Many grassland farms suffer a dip in yield and quality from their swards in mid-summer. This can impact on finishing lambs, cattle and milk production. Hybrid brassicas sown in late April/early May are ideal for filling this grazing gap, as they will be fit to be grazed only 8 to 10 weeks after sowing. They have a yield potential of 4 to 6tDM/ha and offer extremely palatable material. After grazing, the crop can be fertilized and grown again for a mid-October grazing, or alternatively it can be deferred for winter forage. Depending on grazing management, a similar yield to the first grazing is achievable. 

Alternatively these crops can be used as a nurse crop to new reseeds. The new leafy, highly digestible grass and hybrid combination provides a high energy feed for finishing lambs, and the intensive grazing management demanded by the crop creates an ideal sward in the new reseed. These crops are block grazed in rotation having been divided into 3 or 4 sections. Lambs achieve their required weights more quickly, reducing the need to finish with concentrates or sell as stores.
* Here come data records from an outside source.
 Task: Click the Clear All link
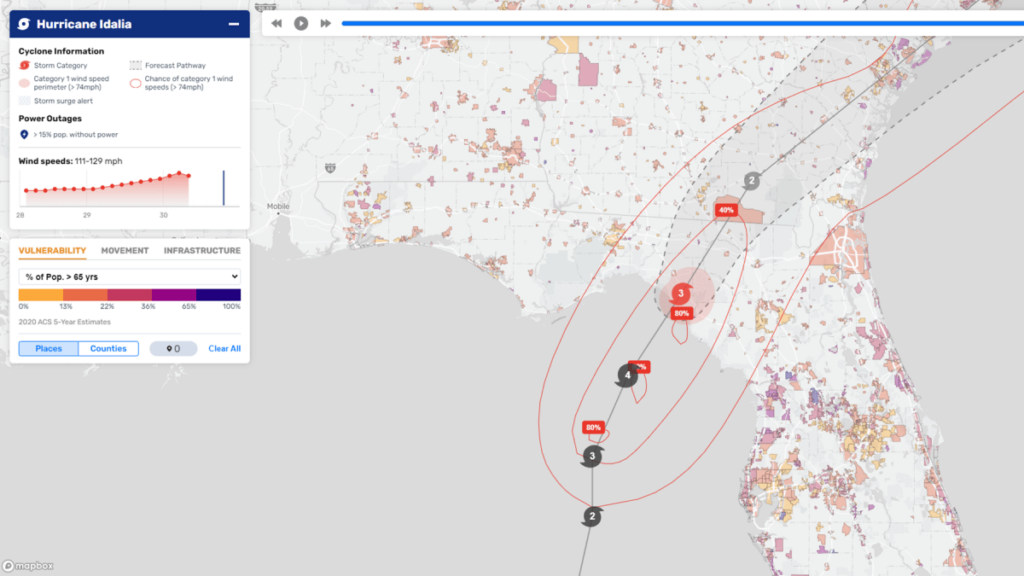click(x=224, y=349)
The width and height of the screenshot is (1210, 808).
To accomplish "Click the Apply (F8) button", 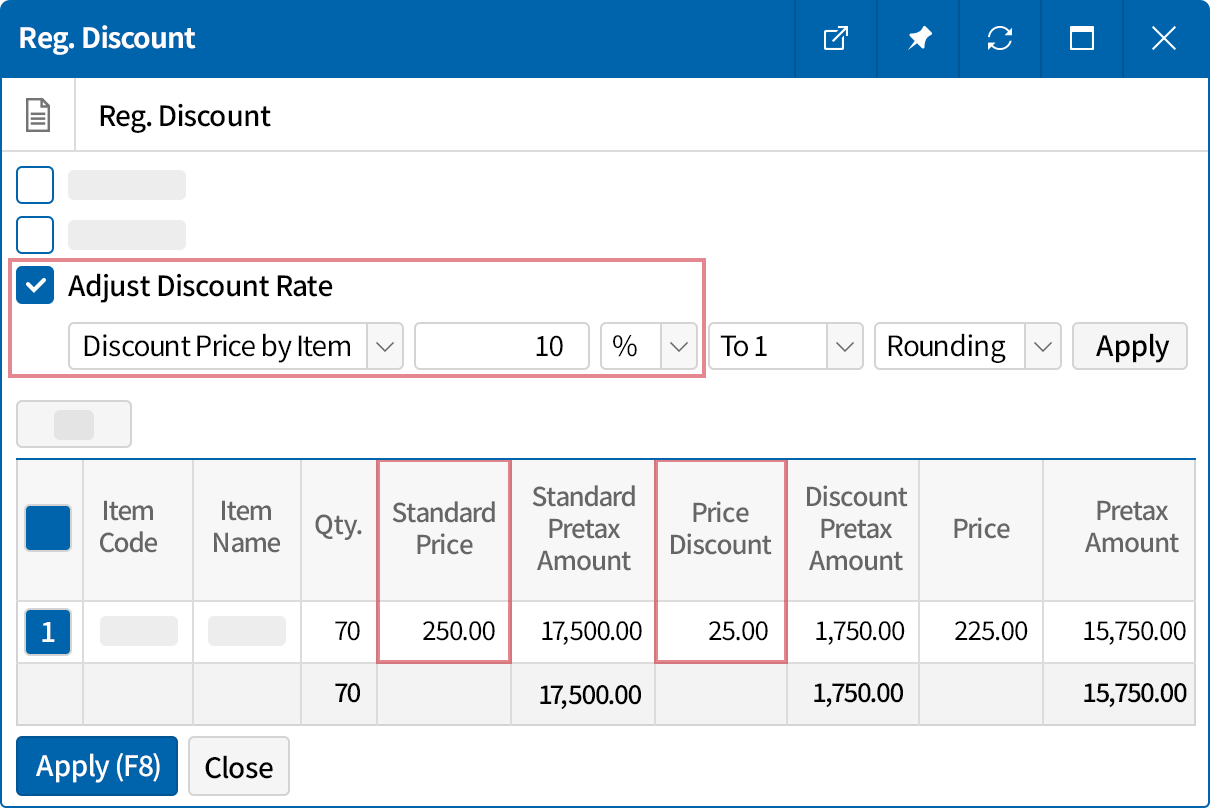I will pyautogui.click(x=96, y=766).
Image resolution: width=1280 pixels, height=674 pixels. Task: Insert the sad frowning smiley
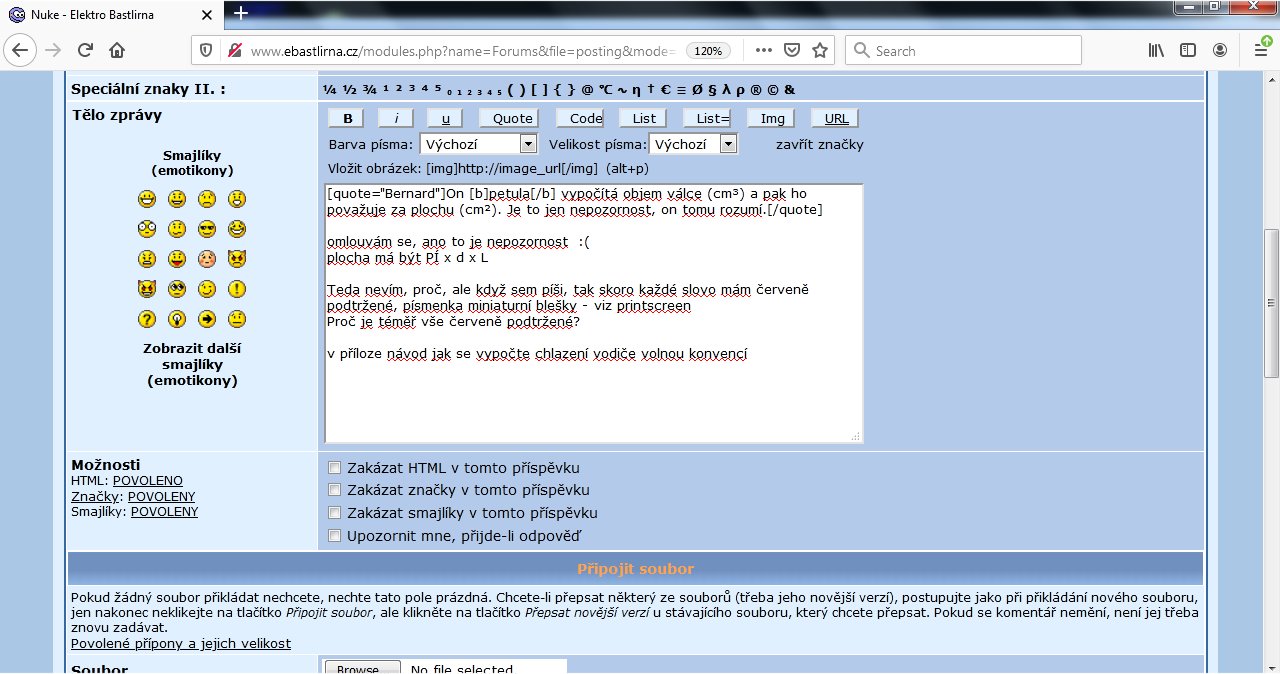(x=207, y=199)
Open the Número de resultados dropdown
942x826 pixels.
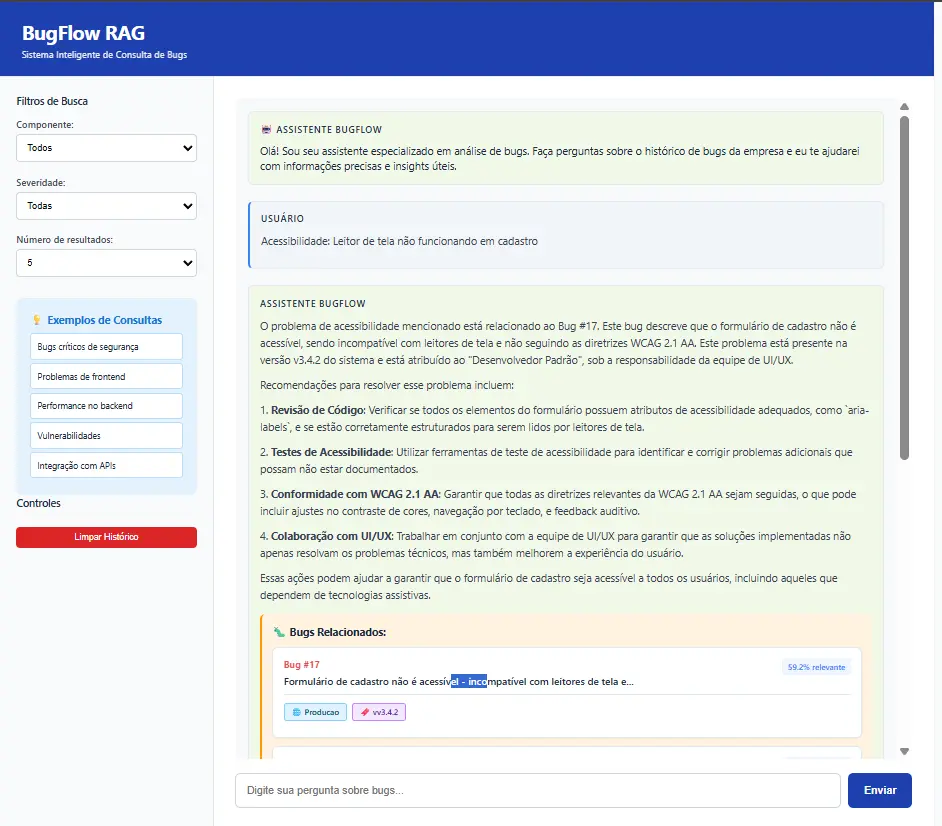[106, 262]
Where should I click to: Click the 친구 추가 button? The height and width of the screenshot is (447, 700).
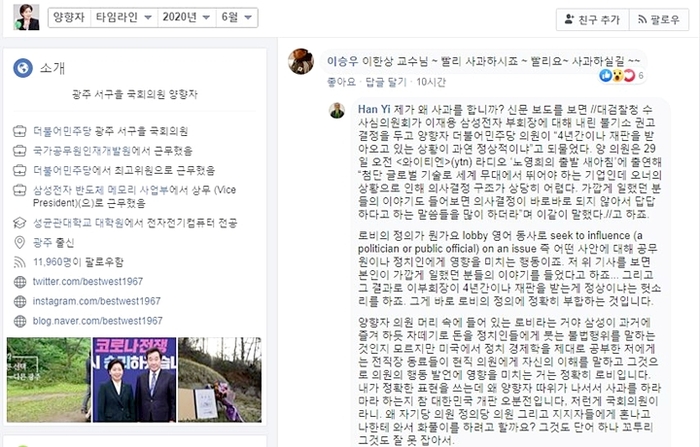[592, 20]
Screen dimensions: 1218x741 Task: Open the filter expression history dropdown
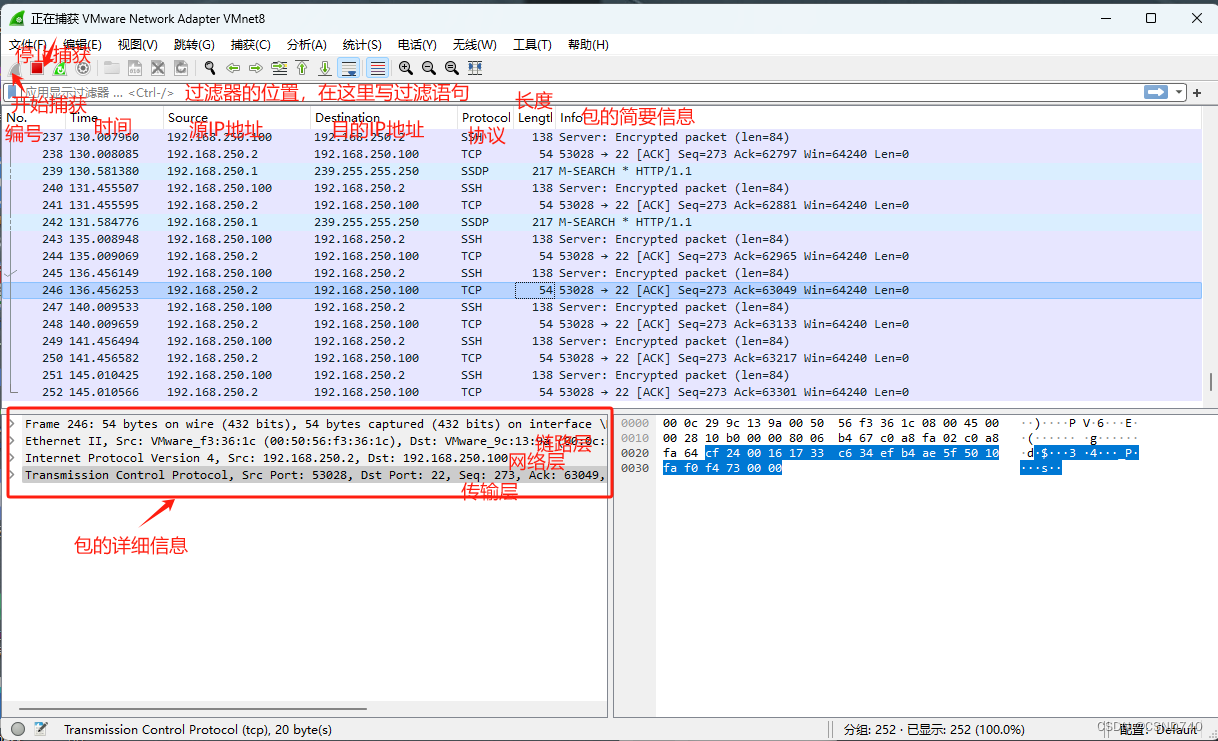(1178, 92)
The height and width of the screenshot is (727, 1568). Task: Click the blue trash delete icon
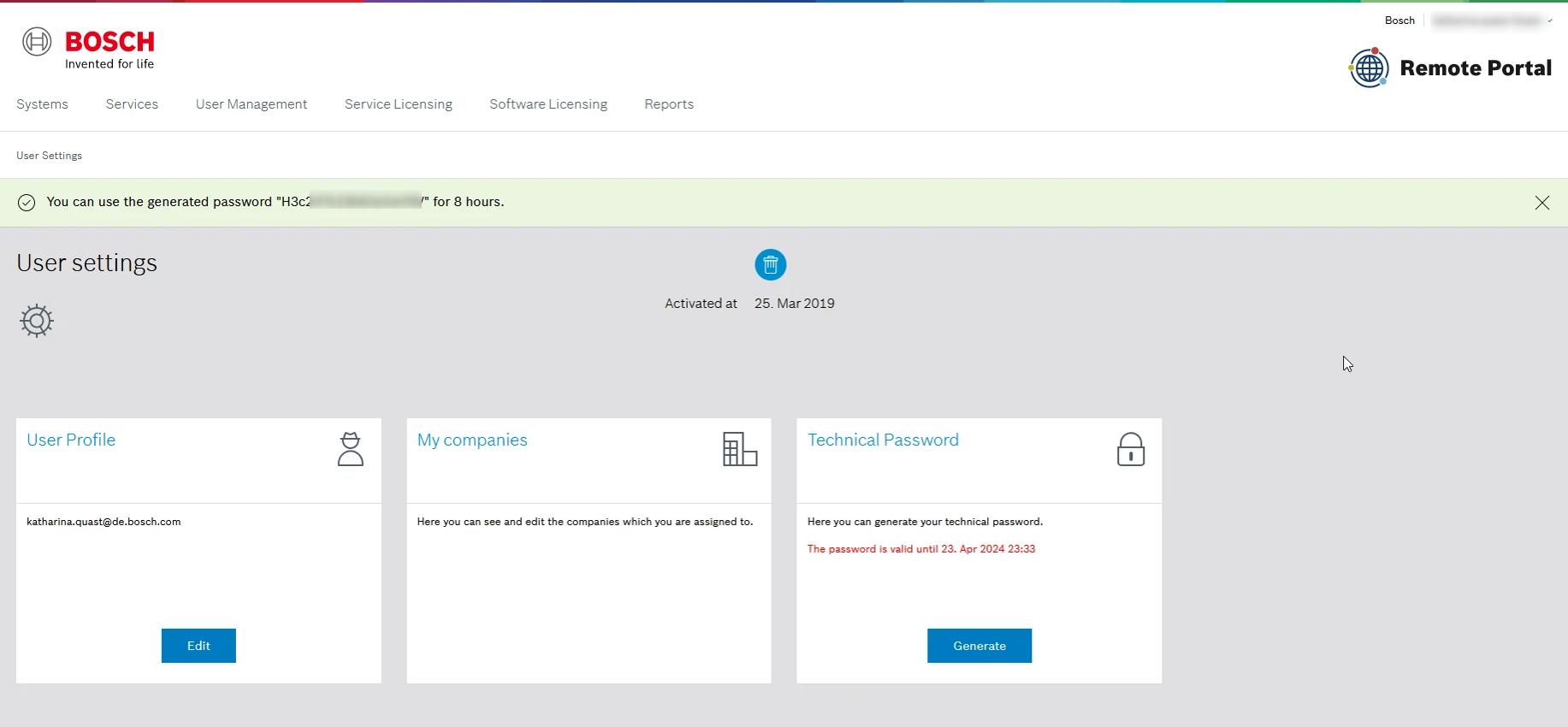pyautogui.click(x=770, y=265)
Advice for successful use of hybrid brassicas

1.    They are small seeds so a fine firm seed bed is essential

2.    A vigorous growth habit generally out-competes weeds

3.    It is critical to use adequate N and P to realise their yield potential

4.    As with all brassicas, trace element supplementation is critical

5.    When feeding all brassicas, provide a fibre source to the animals (this is not necessary where they are sown along with grass)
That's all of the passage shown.